The USCMO’s position also faced push back from University of California Berkley’s Students for Justice in Palestine (SJP) which issued a statement including the following:
We also would like to express our shock and dismay in reaction to the recently published statement issued by the US Council of Muslim Organizations (USCMO), which includes otherwise pro-justice groups like the Council on American-Islamic Relations (CAIR) and American Muslims for Palestine (AMP), that denies the reality of the Armenian genocide. The cowardly and overtly political move by these groups calls into question their commitment to the struggles for justice and self-determination that they claim to champion.
The UC Berkley-SJP is the founding chapter of the organization, which now operates on college campuses across the country and which has been accused of providing material support for Hamas. SJP was founded by Hatem Bazian, a radical campus professor with ties to the Muslim Brotherhood in order to establish a broader anti-Israel alliance of college students beyond the existing MB group the Muslim Students’ Association (MSA). Bazian is also a leading member of American Muslims for Palestine, a Brotherhood front organization which is also a USCMO member.

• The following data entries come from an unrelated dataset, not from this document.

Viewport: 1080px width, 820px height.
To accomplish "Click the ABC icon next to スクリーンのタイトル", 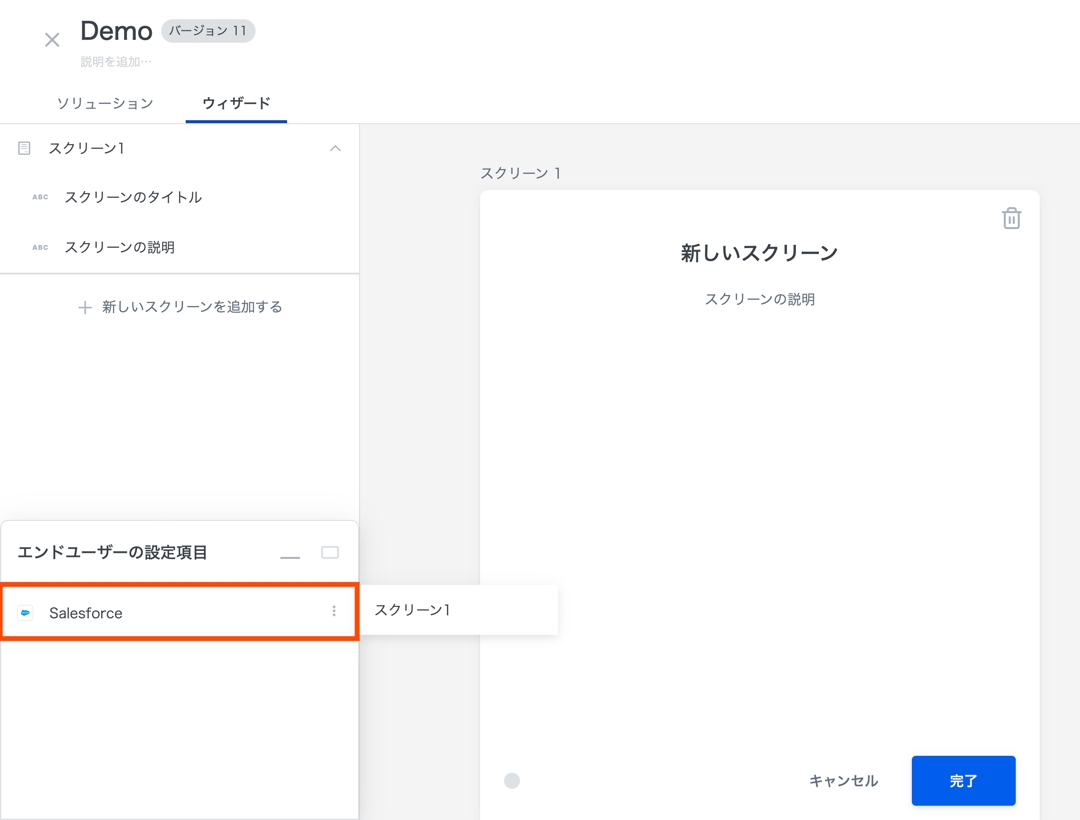I will (x=40, y=197).
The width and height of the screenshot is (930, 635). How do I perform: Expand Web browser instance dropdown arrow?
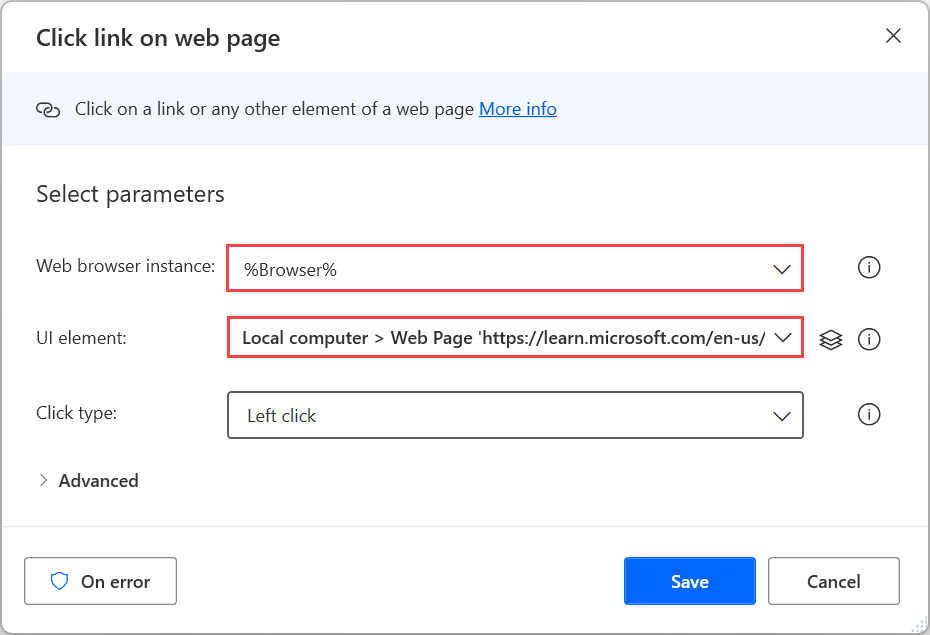point(782,269)
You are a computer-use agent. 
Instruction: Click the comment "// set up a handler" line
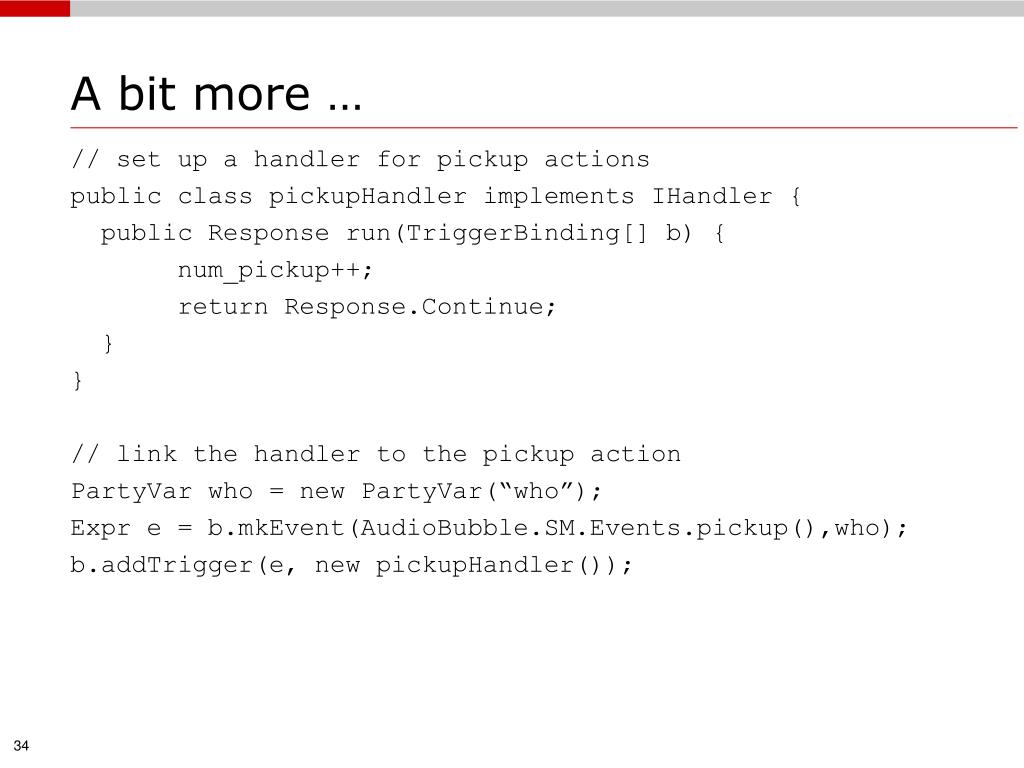click(360, 160)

This is not the first time for Brotherhood-linked groups to show a public appearance of disunity. In the past these issues have centered over policy debates regarding whether achieving Muslim Brotherhood “Settlement” objectives in the United States were of more importance than fulfilling the Brotherhood’s obligation to support jihad, most particularly in Palestine. In their recent National Advocacy Day, for example, the USCMO purposefully divorced lobbying on behalf of Palestine from its overall effort, making the event a secondary (and less well-attended) day which raised criticism from some participants on twitter.
MB fronts in the United States have undertaken a very conscious policy of outreach, targeting perceived minority organizations on a wide range of “social justice” issues, and attempting to insinuate themselves into the discussion, as they did for example over the shooting death of Michael Brown in Ferguson, MO.

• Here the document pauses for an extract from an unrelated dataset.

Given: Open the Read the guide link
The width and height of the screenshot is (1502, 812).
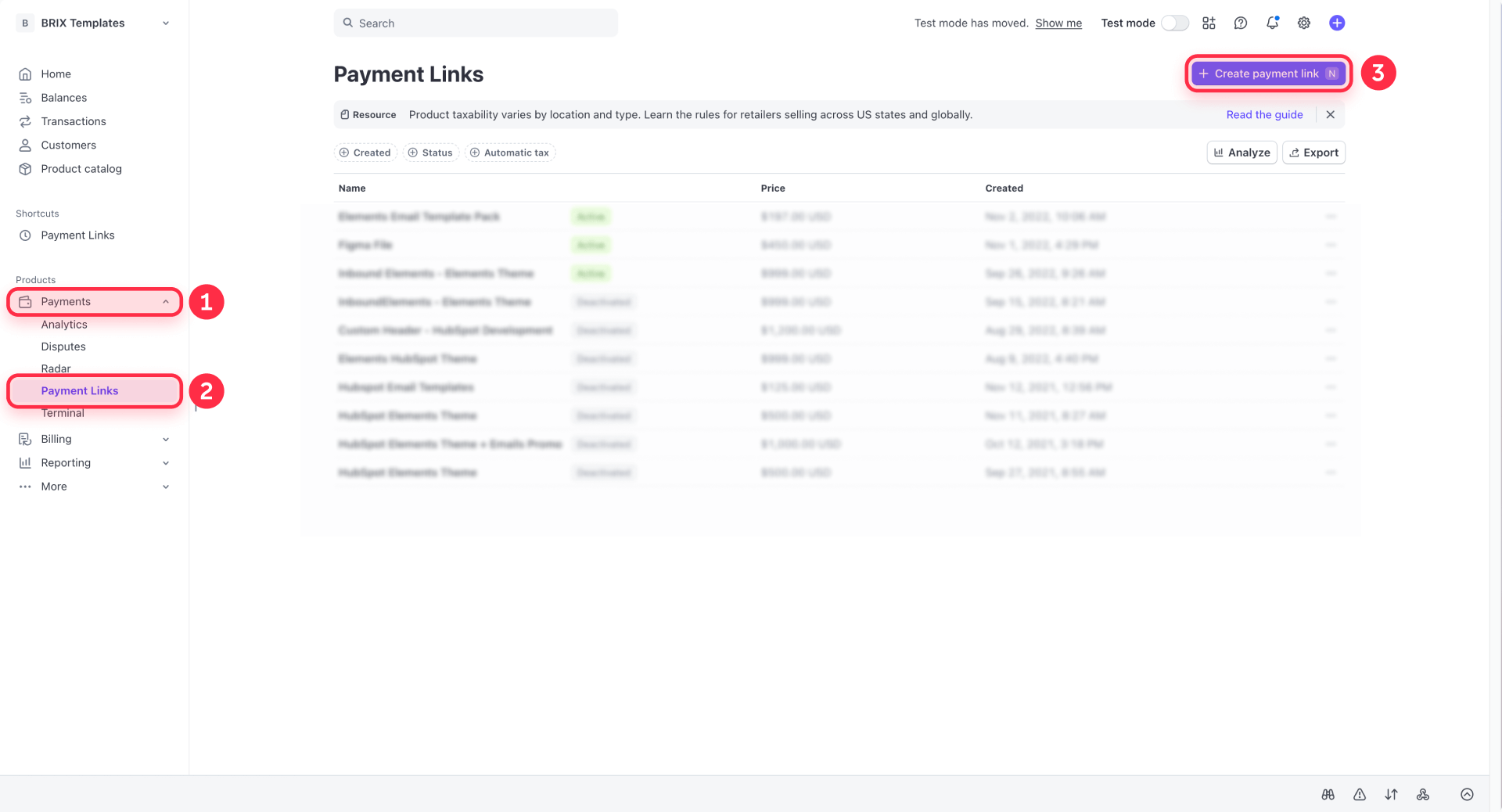Looking at the screenshot, I should point(1264,114).
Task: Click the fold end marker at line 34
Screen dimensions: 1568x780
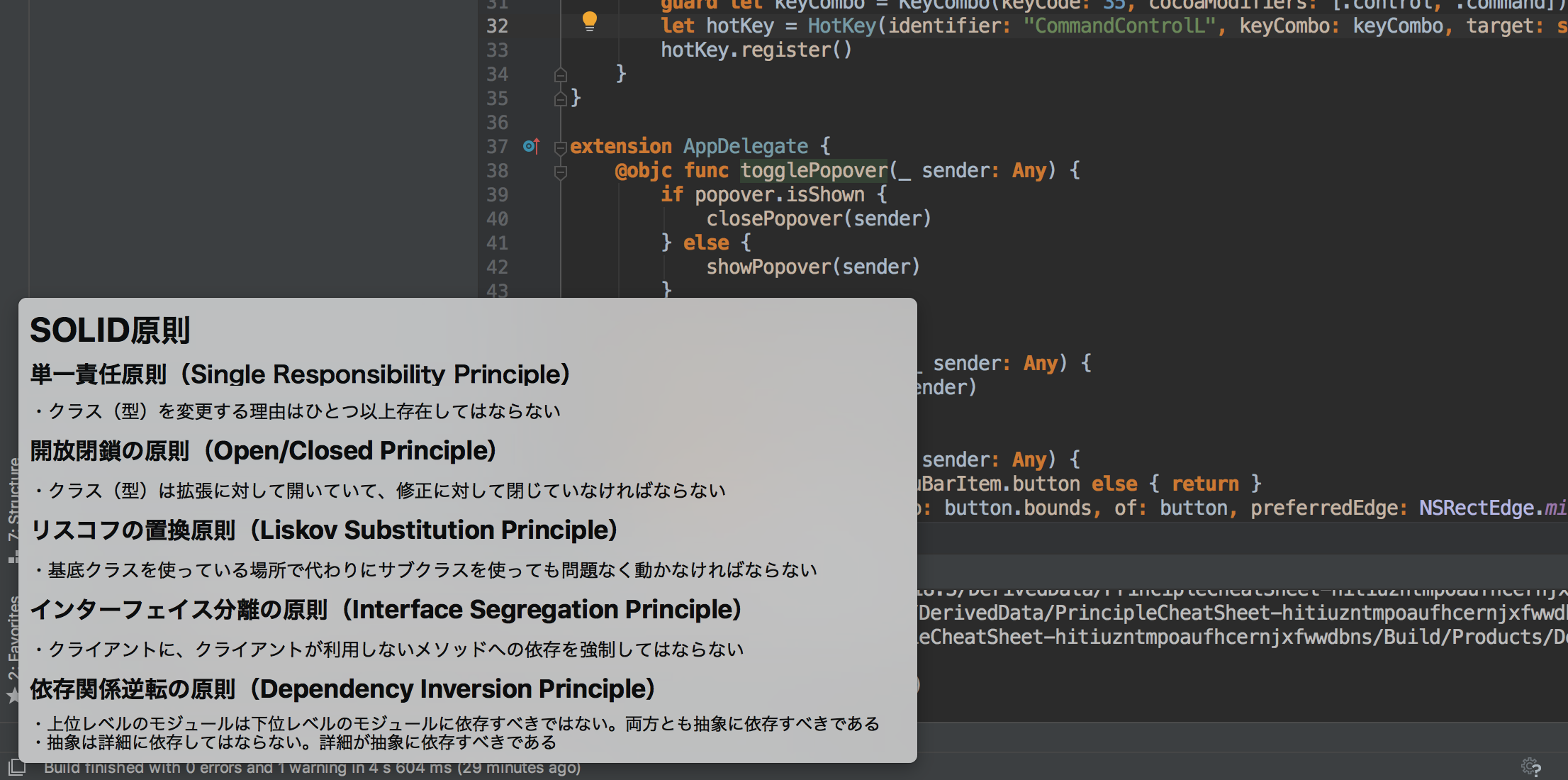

Having successfully established deep ties with non-Muslim groups with a wide variety of interests, MB groups may now find themselves constrained as various groups fear losing outreach capability due to the risk of alienating partners with umbrella statements like the one issued by the USCMO.
On the other hand, the MB at the global level can ill-afford to alienate Turkey, which plays a key role in supporting the Muslim Brotherhood, in particular providing support for Hamas. Turkish President Erdogan’s support for the Egyptian Muslim Brotherhood’s insurrection against the Egyptian government has also been widely publicized, along with a tight relationship with International Muslim Brotherhood figures like Qaradawi.
As with other cases where Brotherhood-linked groups have expressed public disagreements, such incidents should be viewed in the context of an internal debate regarding priorities of the Movement, but not necessarily as a long term disagreement or evidence of a wider split.